* _EXERCISE OBJECTIVE_:
Please write out the whole listing below line for line, leaving every character unchanged.

(Click-target data)
--

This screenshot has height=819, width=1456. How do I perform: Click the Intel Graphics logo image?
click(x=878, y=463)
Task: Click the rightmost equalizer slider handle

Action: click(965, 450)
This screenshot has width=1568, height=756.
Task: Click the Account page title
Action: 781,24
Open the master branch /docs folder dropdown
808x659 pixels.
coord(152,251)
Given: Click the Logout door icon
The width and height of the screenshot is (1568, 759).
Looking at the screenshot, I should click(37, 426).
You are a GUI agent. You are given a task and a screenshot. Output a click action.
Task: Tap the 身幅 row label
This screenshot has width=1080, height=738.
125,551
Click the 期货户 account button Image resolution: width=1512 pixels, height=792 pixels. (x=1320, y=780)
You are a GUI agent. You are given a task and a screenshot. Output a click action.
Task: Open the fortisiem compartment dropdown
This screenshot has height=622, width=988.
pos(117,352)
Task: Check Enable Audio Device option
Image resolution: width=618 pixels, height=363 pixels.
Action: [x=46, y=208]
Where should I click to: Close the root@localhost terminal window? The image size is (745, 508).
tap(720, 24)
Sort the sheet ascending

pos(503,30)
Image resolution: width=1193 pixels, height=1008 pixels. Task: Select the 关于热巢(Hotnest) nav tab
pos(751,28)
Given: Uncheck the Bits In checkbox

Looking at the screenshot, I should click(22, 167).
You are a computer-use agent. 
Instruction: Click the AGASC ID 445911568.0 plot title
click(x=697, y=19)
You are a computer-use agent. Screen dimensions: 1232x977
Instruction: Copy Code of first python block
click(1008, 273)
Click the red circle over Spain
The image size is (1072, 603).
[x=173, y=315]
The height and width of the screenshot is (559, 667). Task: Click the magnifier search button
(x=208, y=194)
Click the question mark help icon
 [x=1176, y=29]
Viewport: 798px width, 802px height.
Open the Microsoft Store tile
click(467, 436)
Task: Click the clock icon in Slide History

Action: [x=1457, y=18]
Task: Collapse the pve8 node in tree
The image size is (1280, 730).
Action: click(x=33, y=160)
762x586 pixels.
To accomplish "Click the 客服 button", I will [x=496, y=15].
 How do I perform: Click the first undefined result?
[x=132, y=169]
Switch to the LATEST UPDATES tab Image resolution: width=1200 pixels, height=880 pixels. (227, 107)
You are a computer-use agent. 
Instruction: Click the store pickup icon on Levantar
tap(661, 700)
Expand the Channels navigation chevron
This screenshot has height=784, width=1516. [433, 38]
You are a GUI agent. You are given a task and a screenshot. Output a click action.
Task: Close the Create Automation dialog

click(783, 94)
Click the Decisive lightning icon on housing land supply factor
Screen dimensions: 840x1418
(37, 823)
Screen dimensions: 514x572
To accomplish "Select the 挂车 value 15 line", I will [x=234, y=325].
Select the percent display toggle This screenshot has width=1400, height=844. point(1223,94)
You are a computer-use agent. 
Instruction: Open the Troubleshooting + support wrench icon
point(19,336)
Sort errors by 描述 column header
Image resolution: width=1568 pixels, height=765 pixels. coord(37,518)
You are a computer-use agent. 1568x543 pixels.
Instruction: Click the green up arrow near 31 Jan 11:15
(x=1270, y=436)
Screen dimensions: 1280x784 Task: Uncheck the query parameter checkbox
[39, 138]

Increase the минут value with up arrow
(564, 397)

--

* _EXPECTED OUTPUT_:
This screenshot has height=819, width=1456. How do I perform: Click the Intel Graphics logo image?
click(x=878, y=463)
Task: Click the rightmost equalizer slider handle

Action: click(965, 450)
This screenshot has width=1568, height=756.
Task: Click the Account page title
Action: 781,24
Open the master branch /docs folder dropdown
808x659 pixels.
coord(152,251)
Given: Click the Logout door icon
The width and height of the screenshot is (1568, 759).
Looking at the screenshot, I should click(37, 426).
You are a GUI agent. You are given a task and a screenshot. Output a click action.
Task: Tap the 身幅 row label
This screenshot has width=1080, height=738.
125,551
Click the 期货户 account button Image resolution: width=1512 pixels, height=792 pixels. (x=1320, y=780)
You are a GUI agent. You are given a task and a screenshot. Output a click action.
Task: Open the fortisiem compartment dropdown
This screenshot has height=622, width=988.
pos(117,352)
Task: Check Enable Audio Device option
Image resolution: width=618 pixels, height=363 pixels.
Action: [x=46, y=208]
Where should I click to: Close the root@localhost terminal window? The image size is (745, 508).
tap(720, 24)
Sort the sheet ascending

pos(503,30)
Image resolution: width=1193 pixels, height=1008 pixels. Task: Select the 关于热巢(Hotnest) nav tab
pos(751,28)
Given: Uncheck the Bits In checkbox

Looking at the screenshot, I should click(22, 167).
You are a computer-use agent. 
Instruction: Click the AGASC ID 445911568.0 plot title
click(x=697, y=19)
You are a computer-use agent. Screen dimensions: 1232x977
Instruction: Copy Code of first python block
click(1008, 273)
Click the red circle over Spain
The image size is (1072, 603).
[x=173, y=315]
The height and width of the screenshot is (559, 667). Task: Click the magnifier search button
(x=208, y=194)
Click the question mark help icon
 [x=1176, y=29]
Viewport: 798px width, 802px height.
Open the Microsoft Store tile
click(467, 436)
Task: Click the clock icon in Slide History

Action: [x=1457, y=18]
Task: Collapse the pve8 node in tree
The image size is (1280, 730).
Action: click(x=33, y=160)
762x586 pixels.
To accomplish "Click the 客服 button", I will [x=496, y=15].
 How do I perform: Click the first undefined result?
[x=132, y=169]
Switch to the LATEST UPDATES tab Image resolution: width=1200 pixels, height=880 pixels. (227, 107)
You are a computer-use agent. 
Instruction: Click the store pickup icon on Levantar
tap(661, 700)
Expand the Channels navigation chevron
This screenshot has height=784, width=1516. [433, 38]
You are a GUI agent. You are given a task and a screenshot. Output a click action.
Task: Close the Create Automation dialog

click(783, 94)
Click the Decisive lightning icon on housing land supply factor
Screen dimensions: 840x1418
(37, 823)
Screen dimensions: 514x572
To accomplish "Select the 挂车 value 15 line", I will [x=234, y=325].
Select the percent display toggle This screenshot has width=1400, height=844. point(1223,94)
You are a computer-use agent. 
Instruction: Open the Troubleshooting + support wrench icon
point(19,336)
Sort errors by 描述 column header
Image resolution: width=1568 pixels, height=765 pixels. coord(37,518)
You are a computer-use agent. 1568x543 pixels.
Instruction: Click the green up arrow near 31 Jan 11:15
(x=1270, y=436)
Screen dimensions: 1280x784 Task: Uncheck the query parameter checkbox
[39, 138]

Increase the минут value with up arrow
(564, 397)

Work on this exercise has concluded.